Voter eligibility remained unchanged for Europeans, being restricted to men aged 21 or over who had been born to European parents (or a European father and was able to read, speak and write English), who were British subjects and had been continuously resident in Fiji for 12 months, and who either owned at least £20 of freehold or leasehold property or had an annual income of at least £120.

For Indo-Fijians, eligibility was also restricted to men aged 21 or over. They had to be a British subject or from British India, have lived continuously in the Fiji for at least two years, be able to read or write in English, Gujarati, Gurmukhi, Hindi, Tamil, Telugu or Urdu, and for the previous six months, have either owned property with an annual value of five years, had a net annual cash income of at least £75, or held a Government or municipal licence worth at least £5 annually.

In both ethnic categories, civil servants were barred from voting.

==Results==
Three sitting members of the Council contested the two seats in the redrawn Southern constituency; Alport Barker who had represented the old Southern constituency, and Henry Milne Scott and Henry Marks, who been the two members for Suva since 1911 (Milne Scott was first elected in 1908). Marks was unseated after 18 years on the Council, finishing 125 votes behind Barker.
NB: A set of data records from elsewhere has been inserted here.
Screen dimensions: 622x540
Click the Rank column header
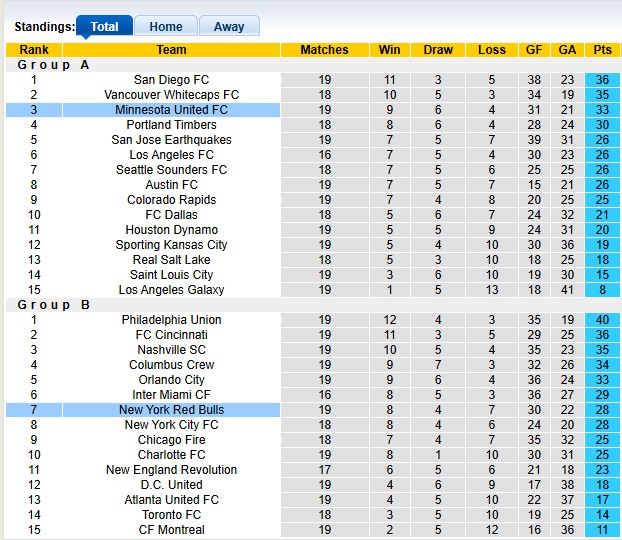[33, 50]
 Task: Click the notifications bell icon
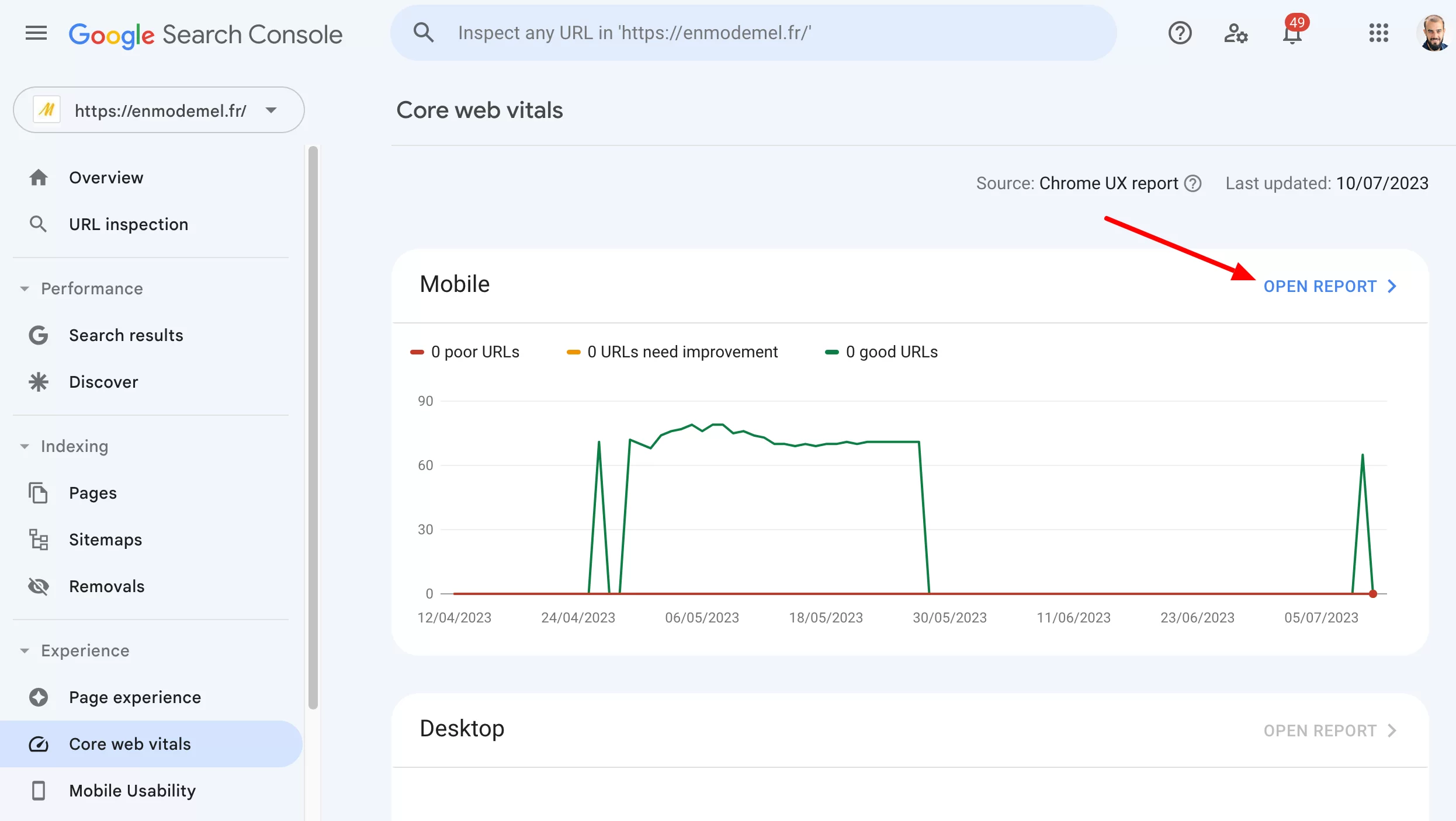click(1292, 32)
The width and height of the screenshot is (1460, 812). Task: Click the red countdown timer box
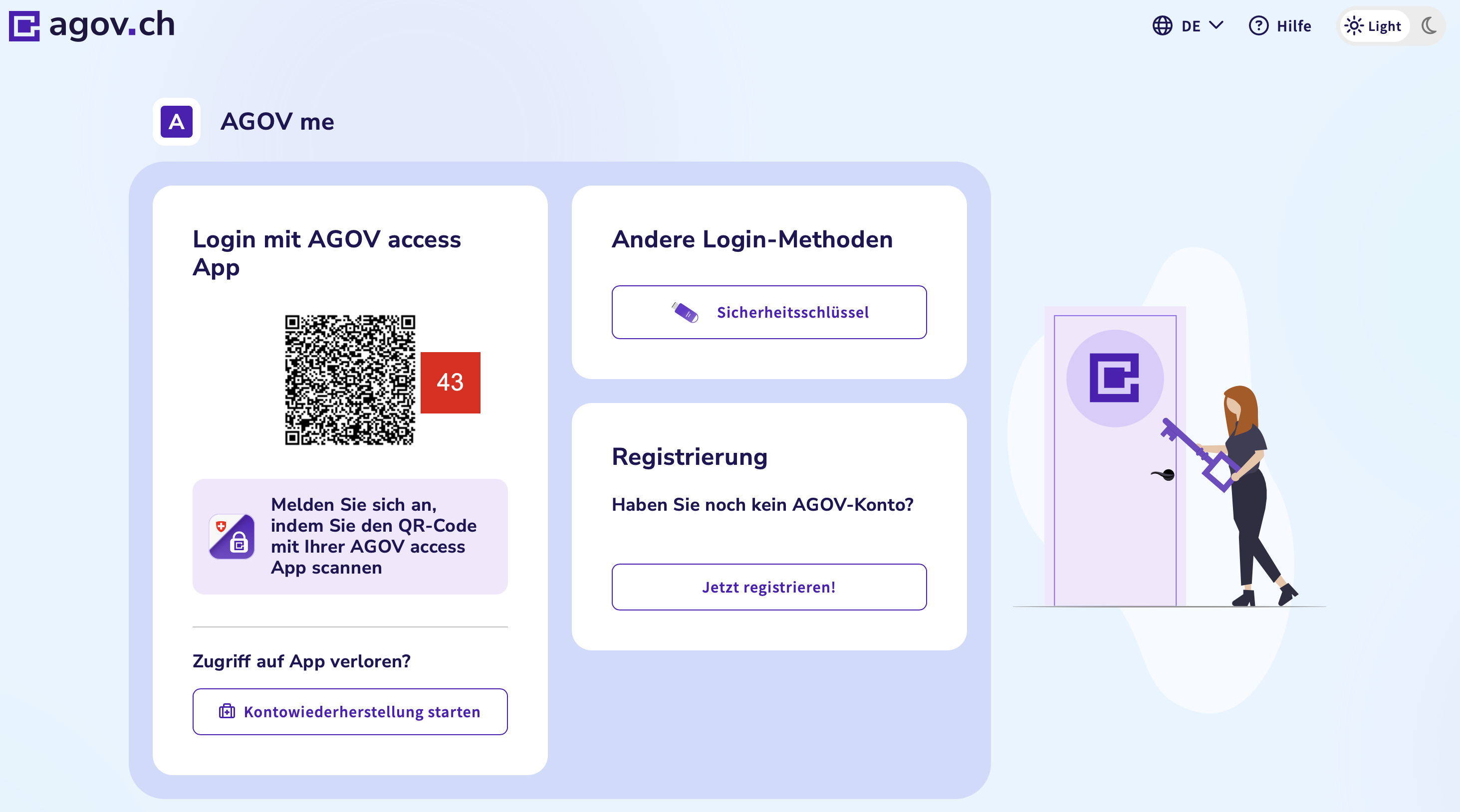click(450, 383)
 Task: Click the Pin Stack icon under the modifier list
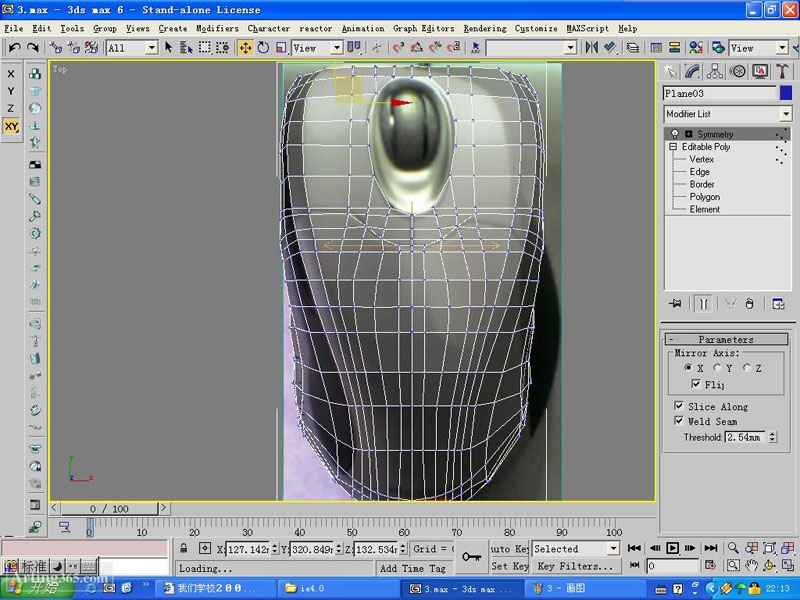675,302
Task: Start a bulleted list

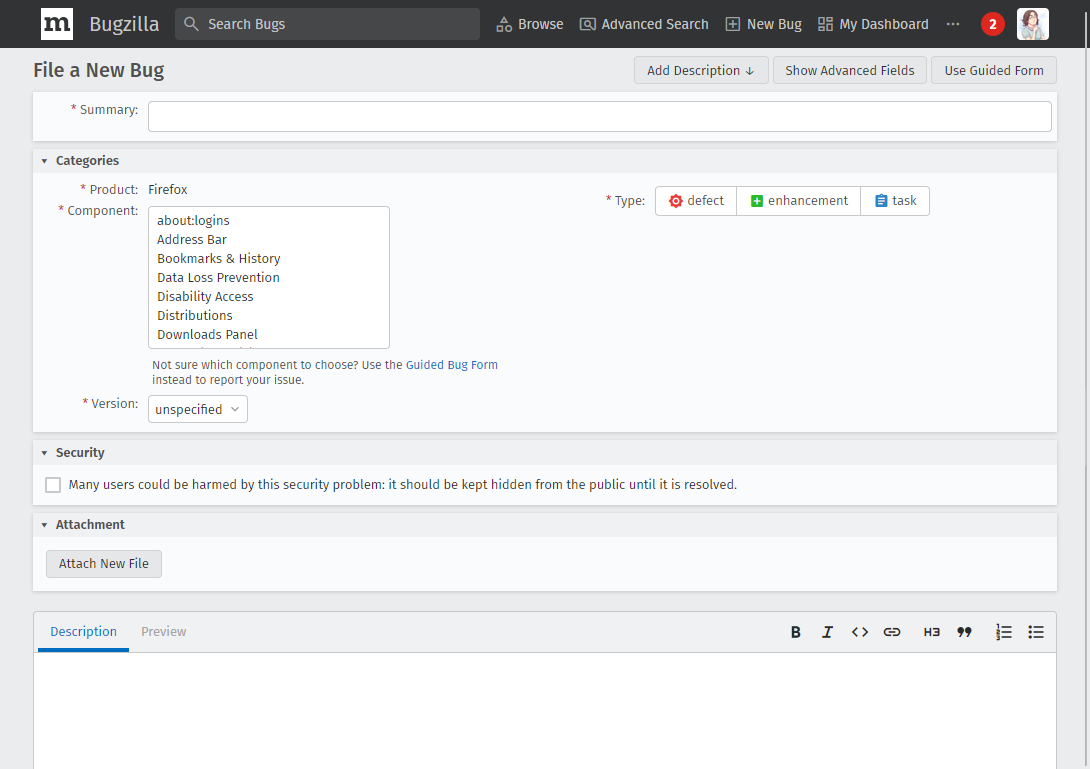Action: [x=1036, y=632]
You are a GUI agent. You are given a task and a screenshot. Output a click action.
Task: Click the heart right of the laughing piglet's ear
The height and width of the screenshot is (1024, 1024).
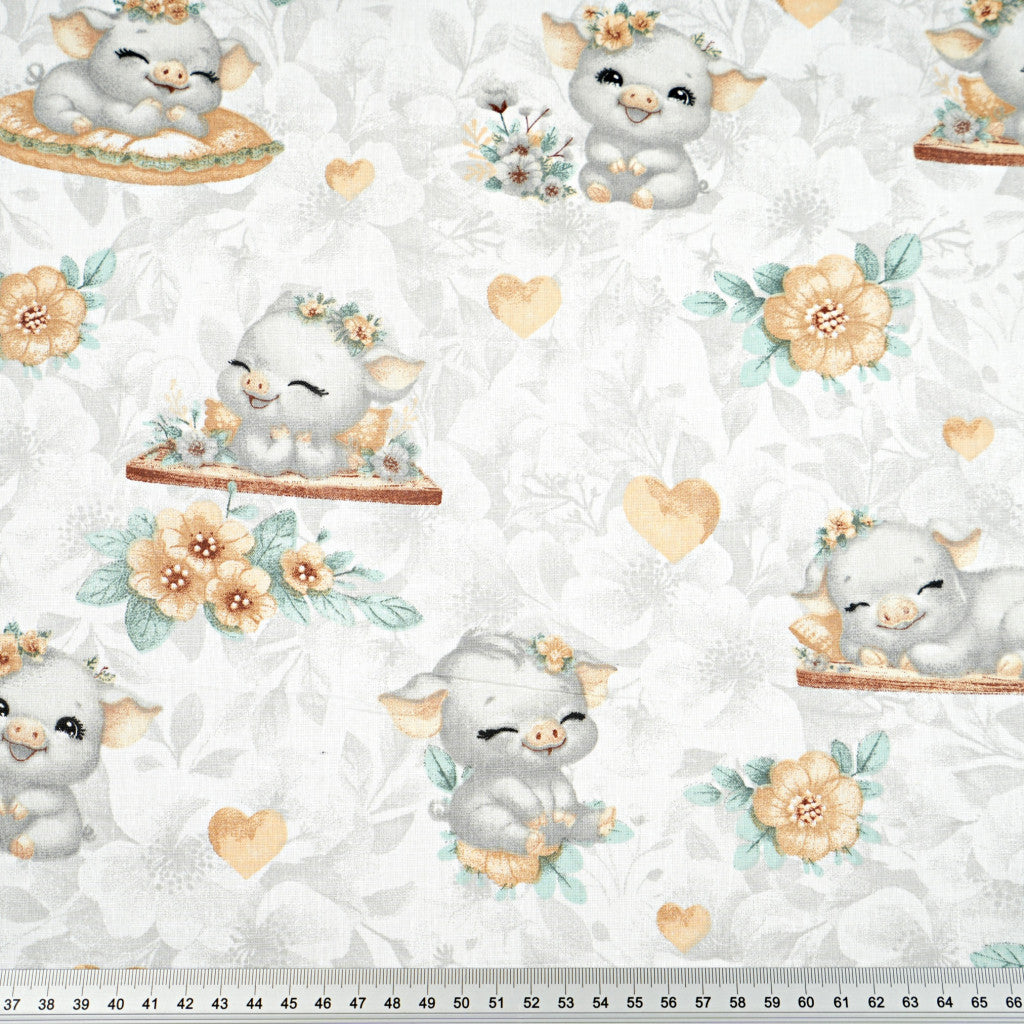coord(524,303)
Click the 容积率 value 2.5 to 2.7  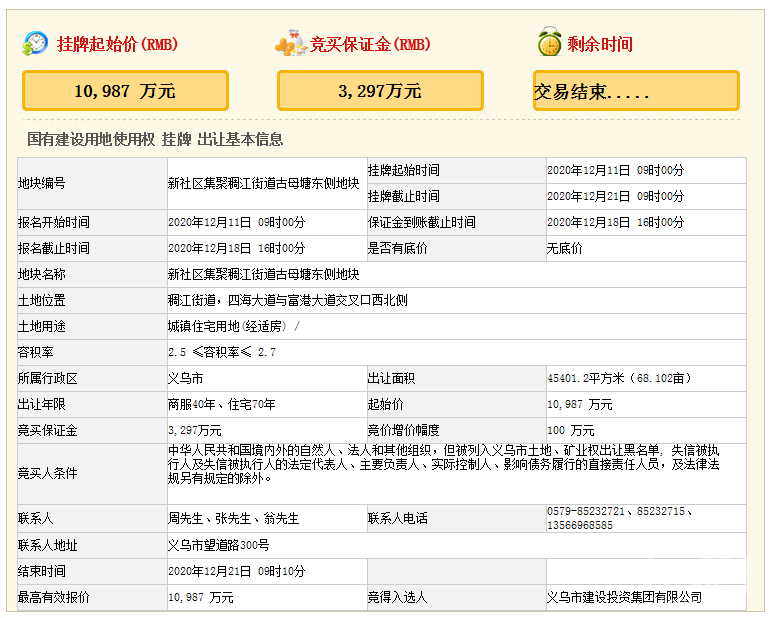(x=222, y=352)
| Constituency | Candidate | Votes | % | Notes |
European members
| Eastern | John Maynard Hedstrom | Unopposed |  | Re-elected |
| Northern | Hugh Ragg | Unopposed |  | Elected |
| Southern | Henry Milne Scott | 471 | 38.5 | Re-elected |
| Alport Barker | 438 | 35.8 | Re-elected |
| Henry Marks | 313 | 25.6 | Unseated |
| Informal votes | 7 | – |  |
| Vanua Levu & Taveuni | William Edmund Willoughby-Tottenham | 120 | 88.9 | Re-elected |
| E. Hathaway | 15 | 11.1 |  |
| Informal votes | 32 | – |  |
| Western | John Percy Bayly | 59 | 32.4 | Elected |
| Charles Wimbledon Thomas | 50 | 27.5 |  |
| P. Costello | 49 | 26.9 |  |
| Percival William Faddy | 24 | 13.2 | Unseated |
| Informal votes | 7 | – |  |
Indo-Fijian members
| Eastern | James Ramchandar Rao | 63 | 75.9 | Elected |
| Khalil Sahim | 20 | 24.1 |  |
| Informal votes | 5 | – |  |
| Northern and Western | Parmanand Singh | 309 | 58.2 | Elected |
| Champadan Manakandan Gopalan | 222 | 41.8 |  |
| Informal votes | 57 | – |  |
| Southern | Vishnu Deo | 419 | 72.1 | Elected |
| John F. Grant | 162 | 27.9 |  |
| Informal | 13 | – |  |
Source: Ali

==Aftermath==
Popi Seniloli and Deve Toganivalu were appointed as Fijian members.

After the Legislative Council was opened, Deo put forward a resolution for a common electoral roll on 5 November 1929. After it was defeated, the three Indo-Fijian members walked out of the Council. After missing three sittings, they were deemed to have forfeited their seats and by-elections were called. However, no nominations were received. As a result, the Indo-Fijian seats were left vacant until 1932.